The present invention relates to a gallium nitride-based compound semiconductor of the general formula Al _x Ga _y In _1-xy N (0 ≦ x ≦ 1,0 ≦ y ≦ 1,0 ≦ x + y ≦ 1) manufactured by a novel manufacturing method And a gallium nitride compound semiconductor substrate. In particular, the present invention relates to a gallium nitride compound semiconductor and a gallium nitride compound semiconductor substrate grown by lateral epitaxial growth (ELO) on the substrate.

  Gallium nitride compound semiconductors are direct-transition semiconductors whose emission spectrum covers a wide range from ultraviolet to red, and are applied to light-emitting elements such as light-emitting diodes (LEDs) and laser diodes (LDs). The gallium nitride compound semiconductor is usually formed on sapphire.

  However, in the above prior art, when a gallium nitride compound semiconductor is formed on a sapphire substrate, cracks and warpage occur in the semiconductor layer due to a difference in thermal expansion coefficient between sapphire and the gallium nitride compound semiconductor, and dislocation occurs due to a misfoot. For this reason, there is a problem that the device characteristics are not good.

  Accordingly, an object of the present invention is to realize an efficient manufacturing method while improving element characteristics by forming a gallium nitride-based semiconductor layer free from cracks and dislocations in view of the above problems.

Means and effects for solving the problems

  In order to solve the above-mentioned problem, the invention according to claim 1 is a gallium nitride compound semiconductor, wherein the substrate is formed on the substrate, and the exposed portions of the substrate are scattered. A first gallium nitride compound semiconductor formed in an island state such as a lattice and a first gallium nitride compound semiconductor in an island state are grown as nuclei and laterally grown on the exposed surface of the substrate. And a second gallium nitride compound semiconductor that is not chemically bonded to the exposed surface of the gallium nitride compound semiconductor.

  Here, the horizontal direction means the surface direction of the substrate.
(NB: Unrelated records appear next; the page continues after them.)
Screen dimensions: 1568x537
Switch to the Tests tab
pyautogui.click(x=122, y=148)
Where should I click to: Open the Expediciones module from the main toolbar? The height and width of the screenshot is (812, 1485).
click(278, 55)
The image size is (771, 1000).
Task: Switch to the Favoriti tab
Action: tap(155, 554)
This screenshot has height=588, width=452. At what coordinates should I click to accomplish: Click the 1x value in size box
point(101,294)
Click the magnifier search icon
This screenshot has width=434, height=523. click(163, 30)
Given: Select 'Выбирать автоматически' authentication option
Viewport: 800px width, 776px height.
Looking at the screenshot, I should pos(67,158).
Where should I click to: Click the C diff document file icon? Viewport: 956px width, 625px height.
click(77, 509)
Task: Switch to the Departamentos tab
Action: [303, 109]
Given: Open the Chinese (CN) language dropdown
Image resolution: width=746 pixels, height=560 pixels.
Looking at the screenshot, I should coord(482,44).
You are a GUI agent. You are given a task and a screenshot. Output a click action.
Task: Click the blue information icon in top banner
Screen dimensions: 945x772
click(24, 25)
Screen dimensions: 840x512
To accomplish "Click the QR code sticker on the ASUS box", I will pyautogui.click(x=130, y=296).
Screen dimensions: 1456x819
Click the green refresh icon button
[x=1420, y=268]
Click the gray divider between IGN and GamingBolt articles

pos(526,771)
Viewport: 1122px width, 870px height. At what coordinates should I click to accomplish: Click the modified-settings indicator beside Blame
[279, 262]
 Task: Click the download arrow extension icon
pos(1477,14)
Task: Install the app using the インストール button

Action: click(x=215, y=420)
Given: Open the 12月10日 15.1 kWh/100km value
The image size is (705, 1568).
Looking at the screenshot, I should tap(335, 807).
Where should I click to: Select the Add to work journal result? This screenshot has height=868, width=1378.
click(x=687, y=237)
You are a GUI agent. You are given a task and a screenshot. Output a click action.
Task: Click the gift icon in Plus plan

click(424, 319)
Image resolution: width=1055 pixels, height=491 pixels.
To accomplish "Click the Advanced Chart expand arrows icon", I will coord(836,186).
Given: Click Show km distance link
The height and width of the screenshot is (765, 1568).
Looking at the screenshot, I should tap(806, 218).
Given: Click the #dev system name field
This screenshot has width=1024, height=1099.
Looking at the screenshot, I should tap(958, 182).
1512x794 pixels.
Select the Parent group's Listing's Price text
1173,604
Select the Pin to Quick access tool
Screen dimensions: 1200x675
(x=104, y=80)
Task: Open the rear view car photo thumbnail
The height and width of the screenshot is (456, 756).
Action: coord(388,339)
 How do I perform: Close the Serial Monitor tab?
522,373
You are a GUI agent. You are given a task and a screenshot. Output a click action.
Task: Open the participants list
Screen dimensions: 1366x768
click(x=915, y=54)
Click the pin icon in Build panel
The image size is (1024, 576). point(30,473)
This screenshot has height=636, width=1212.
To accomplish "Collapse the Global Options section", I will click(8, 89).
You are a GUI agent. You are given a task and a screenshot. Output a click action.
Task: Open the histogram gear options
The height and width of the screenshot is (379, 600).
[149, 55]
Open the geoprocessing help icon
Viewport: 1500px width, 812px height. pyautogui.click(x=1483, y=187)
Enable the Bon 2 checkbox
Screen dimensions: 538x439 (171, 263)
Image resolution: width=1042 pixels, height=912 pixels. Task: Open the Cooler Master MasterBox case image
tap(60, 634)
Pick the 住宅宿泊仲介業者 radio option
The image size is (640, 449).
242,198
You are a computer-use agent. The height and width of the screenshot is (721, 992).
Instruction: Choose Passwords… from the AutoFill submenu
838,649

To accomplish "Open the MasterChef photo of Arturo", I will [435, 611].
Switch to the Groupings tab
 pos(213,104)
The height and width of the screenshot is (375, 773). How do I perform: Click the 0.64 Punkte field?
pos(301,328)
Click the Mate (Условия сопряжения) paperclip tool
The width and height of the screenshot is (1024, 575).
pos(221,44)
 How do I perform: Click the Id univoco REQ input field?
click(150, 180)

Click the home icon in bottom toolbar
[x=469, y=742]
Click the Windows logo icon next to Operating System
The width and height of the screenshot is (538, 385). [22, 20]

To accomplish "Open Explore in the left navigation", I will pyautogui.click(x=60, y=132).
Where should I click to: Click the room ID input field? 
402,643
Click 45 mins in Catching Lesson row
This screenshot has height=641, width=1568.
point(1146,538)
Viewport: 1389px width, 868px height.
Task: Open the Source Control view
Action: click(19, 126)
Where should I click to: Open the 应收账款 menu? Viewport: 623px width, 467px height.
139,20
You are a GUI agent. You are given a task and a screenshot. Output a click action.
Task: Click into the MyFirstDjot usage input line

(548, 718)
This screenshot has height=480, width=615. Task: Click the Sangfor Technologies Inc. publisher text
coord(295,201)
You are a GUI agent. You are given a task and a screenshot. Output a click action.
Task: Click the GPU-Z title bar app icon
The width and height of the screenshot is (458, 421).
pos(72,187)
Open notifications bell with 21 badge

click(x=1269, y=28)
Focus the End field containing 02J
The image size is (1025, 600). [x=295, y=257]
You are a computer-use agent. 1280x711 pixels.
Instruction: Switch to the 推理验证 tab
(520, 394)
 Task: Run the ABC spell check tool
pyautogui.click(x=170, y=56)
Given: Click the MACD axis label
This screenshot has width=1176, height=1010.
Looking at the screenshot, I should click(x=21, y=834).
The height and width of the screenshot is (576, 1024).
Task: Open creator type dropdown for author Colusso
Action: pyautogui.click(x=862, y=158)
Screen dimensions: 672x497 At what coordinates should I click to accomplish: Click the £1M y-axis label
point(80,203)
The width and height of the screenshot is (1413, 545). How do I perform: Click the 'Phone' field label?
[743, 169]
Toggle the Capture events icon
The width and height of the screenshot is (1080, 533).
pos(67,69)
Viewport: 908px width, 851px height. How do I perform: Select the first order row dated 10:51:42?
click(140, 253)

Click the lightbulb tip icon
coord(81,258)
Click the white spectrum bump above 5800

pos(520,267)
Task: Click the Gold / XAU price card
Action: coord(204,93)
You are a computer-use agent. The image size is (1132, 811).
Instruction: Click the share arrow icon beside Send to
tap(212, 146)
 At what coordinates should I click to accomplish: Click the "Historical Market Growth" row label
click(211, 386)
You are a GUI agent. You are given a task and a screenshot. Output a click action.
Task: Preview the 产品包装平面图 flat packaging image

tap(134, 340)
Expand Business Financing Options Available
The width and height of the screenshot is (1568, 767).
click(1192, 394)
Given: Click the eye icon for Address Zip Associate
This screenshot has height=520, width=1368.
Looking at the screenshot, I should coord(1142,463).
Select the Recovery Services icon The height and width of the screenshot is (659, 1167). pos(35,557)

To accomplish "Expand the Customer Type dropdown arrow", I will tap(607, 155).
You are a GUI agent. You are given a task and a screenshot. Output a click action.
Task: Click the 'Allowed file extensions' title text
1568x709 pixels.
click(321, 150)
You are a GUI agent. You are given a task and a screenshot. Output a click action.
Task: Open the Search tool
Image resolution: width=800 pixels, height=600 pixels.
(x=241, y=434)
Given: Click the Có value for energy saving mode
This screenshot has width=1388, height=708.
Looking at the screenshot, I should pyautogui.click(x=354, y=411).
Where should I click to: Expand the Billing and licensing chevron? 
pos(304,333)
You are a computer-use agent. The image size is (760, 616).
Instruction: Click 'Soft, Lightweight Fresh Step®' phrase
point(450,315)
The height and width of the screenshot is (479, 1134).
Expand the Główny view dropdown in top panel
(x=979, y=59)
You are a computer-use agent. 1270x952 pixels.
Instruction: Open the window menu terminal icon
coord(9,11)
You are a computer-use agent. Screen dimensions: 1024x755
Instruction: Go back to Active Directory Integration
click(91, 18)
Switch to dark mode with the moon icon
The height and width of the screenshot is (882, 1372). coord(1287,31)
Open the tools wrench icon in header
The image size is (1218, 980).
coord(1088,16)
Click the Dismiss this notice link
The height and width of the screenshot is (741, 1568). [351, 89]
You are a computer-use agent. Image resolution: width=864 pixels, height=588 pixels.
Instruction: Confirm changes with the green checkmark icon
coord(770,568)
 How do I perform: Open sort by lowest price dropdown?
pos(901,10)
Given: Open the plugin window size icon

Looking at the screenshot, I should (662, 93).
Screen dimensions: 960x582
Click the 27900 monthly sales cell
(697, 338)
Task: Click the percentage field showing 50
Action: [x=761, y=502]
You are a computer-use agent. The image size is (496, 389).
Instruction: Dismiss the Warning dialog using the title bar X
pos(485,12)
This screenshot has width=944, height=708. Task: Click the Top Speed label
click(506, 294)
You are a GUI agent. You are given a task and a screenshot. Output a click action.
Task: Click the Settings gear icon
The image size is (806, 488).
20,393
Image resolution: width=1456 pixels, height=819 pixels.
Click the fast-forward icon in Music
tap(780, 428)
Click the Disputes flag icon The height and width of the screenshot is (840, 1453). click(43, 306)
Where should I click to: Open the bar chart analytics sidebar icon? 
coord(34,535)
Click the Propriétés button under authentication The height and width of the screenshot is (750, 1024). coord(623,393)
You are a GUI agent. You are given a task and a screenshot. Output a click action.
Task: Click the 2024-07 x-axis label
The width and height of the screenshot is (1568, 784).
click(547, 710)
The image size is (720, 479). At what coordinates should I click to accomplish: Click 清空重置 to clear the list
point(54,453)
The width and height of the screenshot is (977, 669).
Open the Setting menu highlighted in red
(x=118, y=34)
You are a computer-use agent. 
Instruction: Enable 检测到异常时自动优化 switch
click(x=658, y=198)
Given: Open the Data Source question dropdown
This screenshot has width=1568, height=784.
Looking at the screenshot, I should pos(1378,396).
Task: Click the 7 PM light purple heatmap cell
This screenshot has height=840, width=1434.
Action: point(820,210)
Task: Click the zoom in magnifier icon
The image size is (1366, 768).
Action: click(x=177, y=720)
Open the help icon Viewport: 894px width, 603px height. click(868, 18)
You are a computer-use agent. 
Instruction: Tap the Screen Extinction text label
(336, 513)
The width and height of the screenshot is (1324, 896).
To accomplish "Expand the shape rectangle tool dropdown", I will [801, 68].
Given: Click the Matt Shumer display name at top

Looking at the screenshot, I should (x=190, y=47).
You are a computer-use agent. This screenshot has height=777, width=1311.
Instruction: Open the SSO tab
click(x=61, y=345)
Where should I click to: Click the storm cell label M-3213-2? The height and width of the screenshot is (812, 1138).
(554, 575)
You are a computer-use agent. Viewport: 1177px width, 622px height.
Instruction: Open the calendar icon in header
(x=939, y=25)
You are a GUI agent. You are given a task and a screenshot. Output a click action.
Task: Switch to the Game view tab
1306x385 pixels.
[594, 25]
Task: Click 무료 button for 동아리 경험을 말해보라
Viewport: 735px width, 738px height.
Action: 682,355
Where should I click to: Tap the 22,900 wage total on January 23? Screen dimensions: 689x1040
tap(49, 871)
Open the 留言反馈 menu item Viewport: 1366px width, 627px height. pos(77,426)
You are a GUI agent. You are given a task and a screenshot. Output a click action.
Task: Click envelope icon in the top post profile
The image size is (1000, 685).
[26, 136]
As a result, the second gallium nitride compound semiconductor does not grow on the exposed portion of the substrate, but grows three-dimensionally on the first gallium nitride compound semiconductor also in the plane direction. Then it grows uniformly. As a result, dislocations based on misfit between the substrate and the gallium nitride compound semiconductor grow in the vertical direction and do not grow in the horizontal direction. Therefore, the threading dislocations in the vertical direction of the second gallium nitride compound semiconductor on the exposed portion of the substrate disappear, and the threading dislocations in the vertical direction remain only in the portion above the first gallium nitride compound semiconductor. As a result, the surface density of the threading dislocations in the vertical direction of the second gallium nitride compound semiconductor is extremely reduced. Accordingly, the crystallinity of the second gallium nitride compound semiconductor is improved. Further, since the exposed portion of the substrate and the second gallium nitride compound semiconductor on the substrate are not chemically bonded, warpage of the second gallium nitride compound semiconductor is prevented and stress strain is applied to the semiconductor. Entering is suppressed.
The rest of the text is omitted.